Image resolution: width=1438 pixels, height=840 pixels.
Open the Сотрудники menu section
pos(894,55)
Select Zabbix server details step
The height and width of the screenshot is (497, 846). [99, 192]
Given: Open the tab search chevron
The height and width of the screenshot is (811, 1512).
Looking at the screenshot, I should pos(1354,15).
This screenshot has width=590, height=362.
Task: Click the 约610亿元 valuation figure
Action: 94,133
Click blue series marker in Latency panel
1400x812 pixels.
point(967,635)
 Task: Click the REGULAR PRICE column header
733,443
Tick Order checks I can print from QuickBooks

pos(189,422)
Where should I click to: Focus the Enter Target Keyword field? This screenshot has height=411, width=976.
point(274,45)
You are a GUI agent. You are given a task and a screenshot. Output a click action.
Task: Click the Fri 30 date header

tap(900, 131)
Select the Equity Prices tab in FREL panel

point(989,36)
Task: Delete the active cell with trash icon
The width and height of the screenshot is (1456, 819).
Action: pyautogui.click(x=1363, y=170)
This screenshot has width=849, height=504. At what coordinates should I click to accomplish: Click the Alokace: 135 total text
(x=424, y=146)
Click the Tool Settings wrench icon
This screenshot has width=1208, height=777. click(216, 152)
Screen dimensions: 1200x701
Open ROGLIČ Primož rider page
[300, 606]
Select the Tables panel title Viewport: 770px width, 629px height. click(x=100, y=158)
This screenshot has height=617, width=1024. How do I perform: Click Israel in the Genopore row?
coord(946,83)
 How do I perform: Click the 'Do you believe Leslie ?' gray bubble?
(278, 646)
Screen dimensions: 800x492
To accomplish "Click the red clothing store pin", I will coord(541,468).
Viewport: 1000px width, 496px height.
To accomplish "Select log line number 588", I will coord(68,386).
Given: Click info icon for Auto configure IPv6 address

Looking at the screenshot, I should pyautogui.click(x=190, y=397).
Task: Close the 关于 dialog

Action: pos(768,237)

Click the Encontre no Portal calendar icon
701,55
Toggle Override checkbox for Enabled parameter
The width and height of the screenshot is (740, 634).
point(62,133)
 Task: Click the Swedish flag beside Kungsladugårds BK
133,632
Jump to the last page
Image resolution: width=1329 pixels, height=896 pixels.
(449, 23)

Task to carry out
Copy every line of the entries in which "dimensions" can be found.

Solution to the problem
Screen dimensions: 1200x701
Screen dimensions: 800x492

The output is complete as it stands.